機器人實驗平台的建構與控制方法的實驗比較

Abstract

本研究建立一個兩軸平面的機械手臂，利用這個實驗平台去估測模型參數、設計控制器以及測試控制器的強健性。推導出包含致動器的機械手臂動力學模型，並以線性最小平方參數估測法求得機械手臂動力學模型中的參數。接著設計出三種控制器：計算力矩的控制器、具有背隙和低速補償的適應性控制器及不需要速度估測的控制器。第一種設計是一個已經被廣泛運用的控制器，可以作為和其他控制器比較的基準。第二種設計能夠補償在本研究中特別明顯的背隙(backlash)現象，並且也能夠降低死區(dead-zone)在低速時所造成的影響。第三種設計是一個新的方法，它只需要角度的量測，就能夠完成控制器的設計。避免使用差分的方式去求得角速度。差分得到的角速度有大幅度震盪，會造成控制器增益調太高時使得機械手臂劇烈震動。實驗的結果顯示第二種設計消除了背隙現象並且縮小追蹤誤差。第三種設計也能得到不錯的追蹤誤差。這三種控制器的強健性也在實驗中被證實。

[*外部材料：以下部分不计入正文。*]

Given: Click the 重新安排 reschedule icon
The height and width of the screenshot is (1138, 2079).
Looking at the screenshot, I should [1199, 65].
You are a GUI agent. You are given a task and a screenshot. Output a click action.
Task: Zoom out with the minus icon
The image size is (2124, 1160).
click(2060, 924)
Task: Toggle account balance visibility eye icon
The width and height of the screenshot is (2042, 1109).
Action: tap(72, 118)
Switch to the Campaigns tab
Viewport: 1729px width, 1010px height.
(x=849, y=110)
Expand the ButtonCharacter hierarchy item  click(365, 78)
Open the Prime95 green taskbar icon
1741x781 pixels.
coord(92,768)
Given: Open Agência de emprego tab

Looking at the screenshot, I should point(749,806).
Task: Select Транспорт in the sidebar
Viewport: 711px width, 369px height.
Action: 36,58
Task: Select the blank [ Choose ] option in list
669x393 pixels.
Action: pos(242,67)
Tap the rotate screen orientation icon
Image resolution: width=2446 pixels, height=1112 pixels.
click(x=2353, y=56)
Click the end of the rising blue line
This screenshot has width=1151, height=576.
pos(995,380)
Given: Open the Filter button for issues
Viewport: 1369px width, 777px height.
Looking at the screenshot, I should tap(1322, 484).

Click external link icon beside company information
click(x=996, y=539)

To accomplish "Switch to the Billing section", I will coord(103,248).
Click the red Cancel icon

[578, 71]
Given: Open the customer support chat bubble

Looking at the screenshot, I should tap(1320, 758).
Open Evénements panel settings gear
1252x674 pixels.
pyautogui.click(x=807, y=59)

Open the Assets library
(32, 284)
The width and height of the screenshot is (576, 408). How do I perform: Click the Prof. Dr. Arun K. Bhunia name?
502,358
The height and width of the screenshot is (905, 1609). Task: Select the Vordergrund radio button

This thesis sets up a two-joint planar robotic platform and experimentally evaluates the performance and robustness of various kinds of controllers on this platform. The dynamic model of the robotic platform consists of the rigid body motion of the mechanical links as well as the dynamics of the actuators. The linear least square method is applied to find out the unknown parameters of the model. Then we design three kinds of the controllers: the computed-torque controller, the adaptive controller with backlash and low speed compensation, and the controller without velocity estimation. The first controller has been used extensively. It serves as the baseline controller in this thesis. The second controller can compensate the backlash phenomenon which diminishes the performance of the control system. It also can reduce the influence caused by the dead-zone of the actuators at the low speed region. The aforementioned two controllers use backward difference method to estimate angular velocities, resulting in large variations in the estimated values. As a consequence, the robotic arms start vibrating in the case of high controller gains. To overcome this problem, the third controller which needs no velocity estimation is proposed. Experiments are conducted for these three controllers on the robotic platform and the results show that the second controller eliminates the backlash phenomenon and decreases the tracking errors. The third controller also can get good tracking errors. These three kinds of controllers are all robust and have been verified in the experiments.